My dear husband commented on my new header photo of a graveyard. I went looking for a snowy church photo and found this photo. I felt the graveyard was perfect for my blog; my husband just shook his head. He knows me far too well.
You see, I have had a secret ongoing love-affair ... with graveyards.
When my husband and I took our one overseas trip in 1988 (the year I graduated college), I dragged him all over England, one graveyard at a time. I had to see where Shakespeare was buried, and Byron, and Wordsworth, and Coleridge, and....
I enjoyed nothing more than strolling through an ancient churchyard, attempting to somehow make out names and dates on the crooked stones. Keith was a very good sport, allowing me to drag him about from one drunkenly-leaning marker to the next. And in Poets' Corner of Westminster Abbey, I was literally on my hands and knees, in tears, touching the graves of Dickens and Robert Browning and....
In fact, I
Well, my dear husband and I enjoy many of the same activities and interests, but apparently not graveyards. Sigh....
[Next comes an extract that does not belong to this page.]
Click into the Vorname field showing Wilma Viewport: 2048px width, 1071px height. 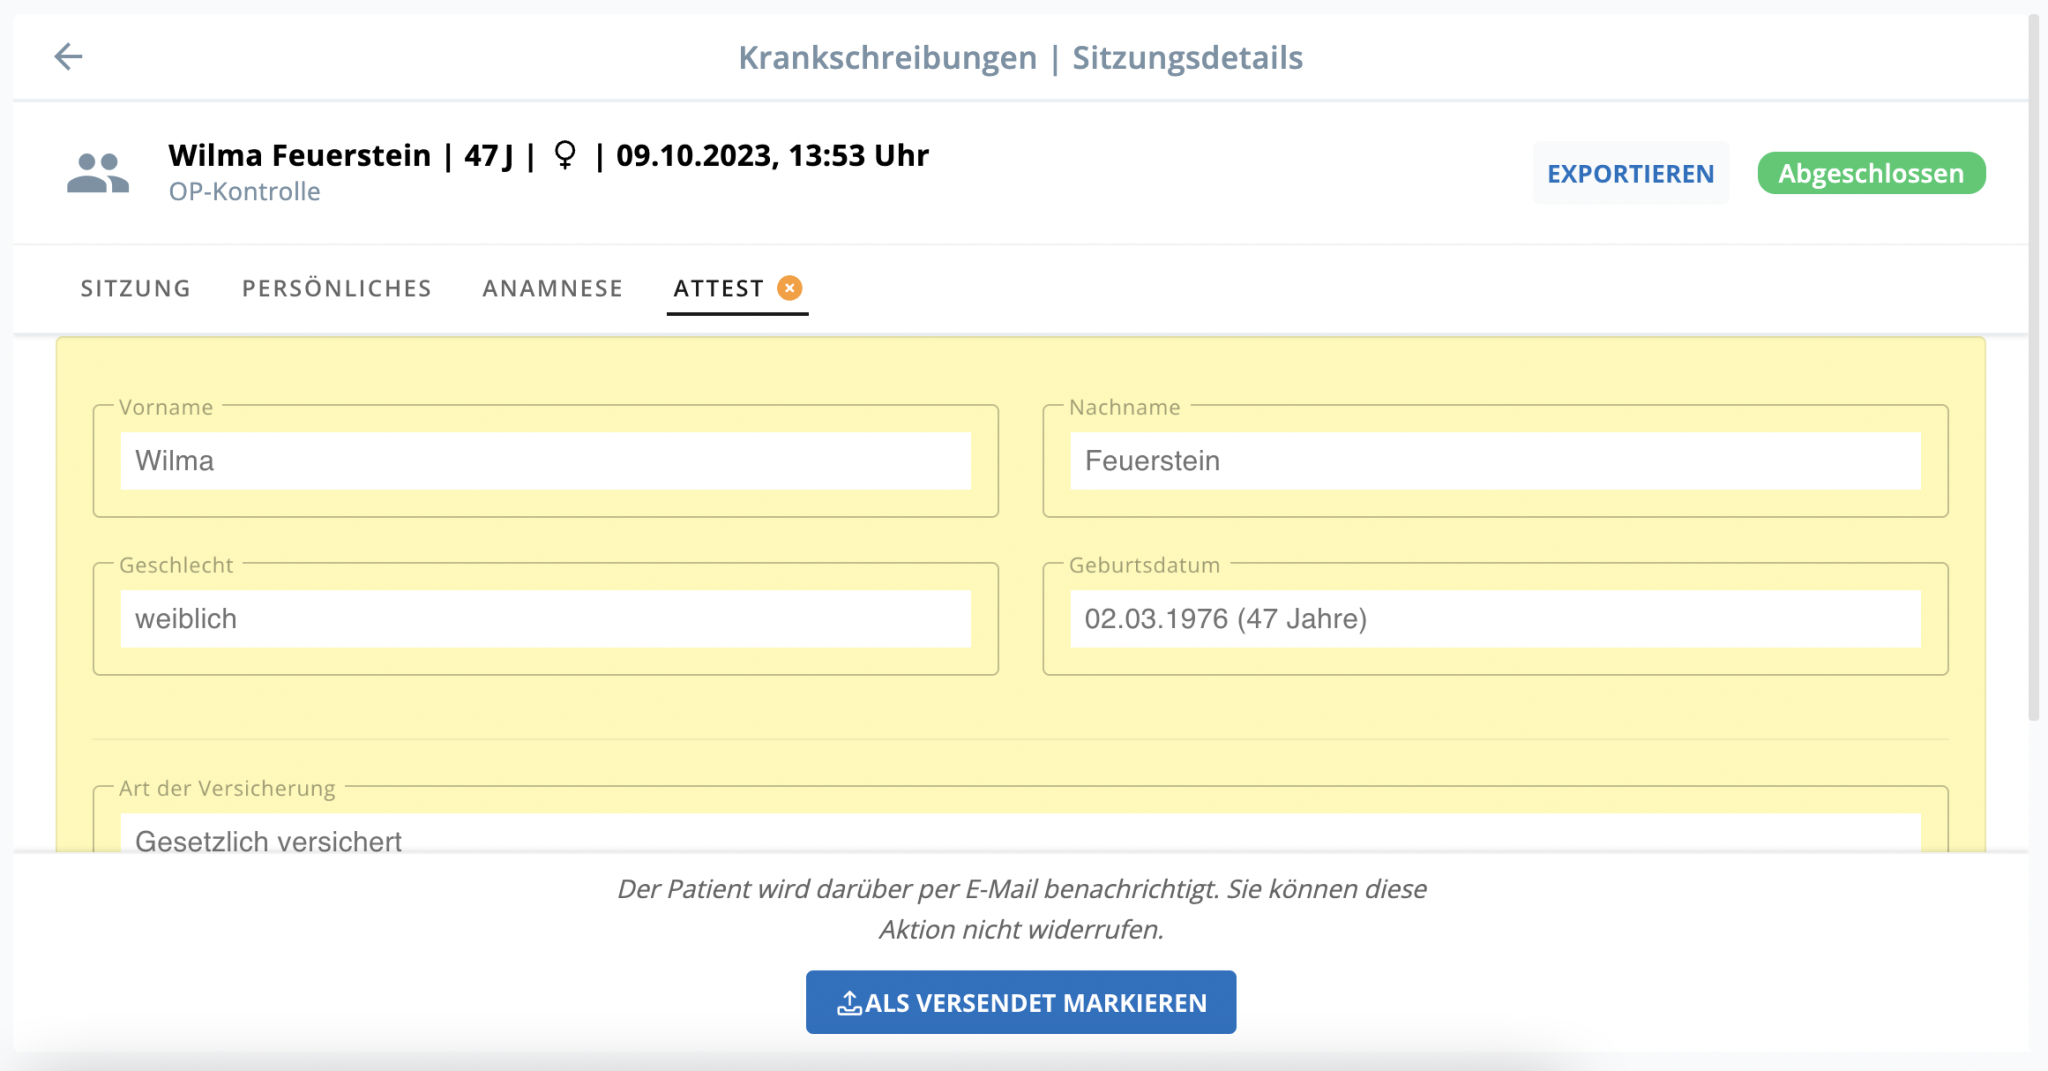[x=546, y=461]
One of my favorite places to pray and study in San Diego is the Julian Cemetery, at the very top of the hill, especially in early autumn as the trees just start to change color. Another beloved spot to pray, journal, and read is the cemetery plot just outside the Mission San Luis Rey in Oceanside, one of the California missions.
So why graveyards?
Somehow a graveyard seems to span the mystical bounds between this life and the next, between earth and heaven. Graveyards are peaceful places, especially old cemeteries. The grass, the trees, the old headstones (not the ones put flat into the ground but the real, upright ones), the sense of past generations and future heavenly joys -- all these qualities draw me to cemeteries.
Graveyards are not sad places to me; they are serene, lovely places where this life and the next kiss each other in passing, where sweet memories of loved ones come by to visit. They are places to meander down paths and between headstones, pondering the thin veil between this life and the next, or merely to soak in the peace and beauty of a tranquil cemetery.
Call me strange if you like, but graveyards are indeed among my favorite places to pray, write, read, or just ... meditate.
1 comment:
I agree with you about the loveliness of cemeteries. My high school years were spent in a house across the street from a cemetery. I would go there to run, walk and play cards with my friends. I loved to jump in the leaves on my way home from school. It was so beautiful there, it felt like part of my yard, like home. My parents are now buried there, so in a way, I guess it is home now.